- [TASK REQUIREMENTS] Below are the entries; give again exactly the lines from the one mentioning "This screenshot has height=560, width=800." through the one mentioning "Click the number 27978 in the message", inclusive.

- [EXERCISE DATA]
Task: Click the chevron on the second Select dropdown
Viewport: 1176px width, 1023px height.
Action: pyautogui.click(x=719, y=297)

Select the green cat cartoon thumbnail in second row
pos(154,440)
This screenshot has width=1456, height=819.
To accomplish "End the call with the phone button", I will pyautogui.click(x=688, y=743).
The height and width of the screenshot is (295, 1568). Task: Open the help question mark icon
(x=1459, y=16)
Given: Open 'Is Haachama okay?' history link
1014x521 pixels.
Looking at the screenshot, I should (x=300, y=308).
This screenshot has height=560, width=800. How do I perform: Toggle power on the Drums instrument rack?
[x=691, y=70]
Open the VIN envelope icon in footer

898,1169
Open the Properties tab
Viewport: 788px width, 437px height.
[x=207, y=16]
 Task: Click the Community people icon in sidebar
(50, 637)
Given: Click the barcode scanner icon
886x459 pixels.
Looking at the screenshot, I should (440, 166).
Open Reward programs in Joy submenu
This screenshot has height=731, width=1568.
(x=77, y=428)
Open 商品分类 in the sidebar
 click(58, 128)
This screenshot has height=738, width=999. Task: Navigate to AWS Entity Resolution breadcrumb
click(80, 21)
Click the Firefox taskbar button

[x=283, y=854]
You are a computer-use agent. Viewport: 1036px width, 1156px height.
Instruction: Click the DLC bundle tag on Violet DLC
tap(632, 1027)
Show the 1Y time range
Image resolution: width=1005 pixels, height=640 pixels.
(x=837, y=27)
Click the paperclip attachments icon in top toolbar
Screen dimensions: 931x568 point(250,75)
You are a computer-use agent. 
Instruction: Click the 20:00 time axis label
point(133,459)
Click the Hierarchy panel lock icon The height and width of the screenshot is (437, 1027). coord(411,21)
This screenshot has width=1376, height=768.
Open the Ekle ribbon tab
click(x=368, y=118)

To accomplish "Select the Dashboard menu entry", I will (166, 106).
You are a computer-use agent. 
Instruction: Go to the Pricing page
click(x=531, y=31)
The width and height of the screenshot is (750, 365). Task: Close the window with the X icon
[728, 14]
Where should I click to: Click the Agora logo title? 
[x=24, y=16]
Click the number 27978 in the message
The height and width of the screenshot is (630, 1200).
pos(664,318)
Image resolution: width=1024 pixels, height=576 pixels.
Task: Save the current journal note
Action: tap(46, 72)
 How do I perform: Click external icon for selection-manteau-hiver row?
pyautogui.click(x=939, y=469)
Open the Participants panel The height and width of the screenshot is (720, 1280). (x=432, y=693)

- [OUTPUT OF THE EXERCISE]
This screenshot has height=560, width=800. How do I perform: Toggle power on the Drums instrument rack?
[x=691, y=70]
Open the VIN envelope icon in footer

898,1169
Open the Properties tab
Viewport: 788px width, 437px height.
[x=207, y=16]
 Task: Click the Community people icon in sidebar
(50, 637)
Given: Click the barcode scanner icon
886x459 pixels.
Looking at the screenshot, I should (440, 166).
Open Reward programs in Joy submenu
This screenshot has height=731, width=1568.
(x=77, y=428)
Open 商品分类 in the sidebar
 click(58, 128)
This screenshot has height=738, width=999. Task: Navigate to AWS Entity Resolution breadcrumb
click(80, 21)
Click the Firefox taskbar button

[x=283, y=854]
You are a computer-use agent. Viewport: 1036px width, 1156px height.
Instruction: Click the DLC bundle tag on Violet DLC
tap(632, 1027)
Show the 1Y time range
Image resolution: width=1005 pixels, height=640 pixels.
(x=837, y=27)
Click the paperclip attachments icon in top toolbar
Screen dimensions: 931x568 point(250,75)
You are a computer-use agent. 
Instruction: Click the 20:00 time axis label
point(133,459)
Click the Hierarchy panel lock icon The height and width of the screenshot is (437, 1027). coord(411,21)
This screenshot has width=1376, height=768.
Open the Ekle ribbon tab
click(x=368, y=118)

To accomplish "Select the Dashboard menu entry", I will (166, 106).
You are a computer-use agent. 
Instruction: Go to the Pricing page
click(x=531, y=31)
The width and height of the screenshot is (750, 365). Task: Close the window with the X icon
[728, 14]
Where should I click to: Click the Agora logo title? 
[x=24, y=16]
Click the number 27978 in the message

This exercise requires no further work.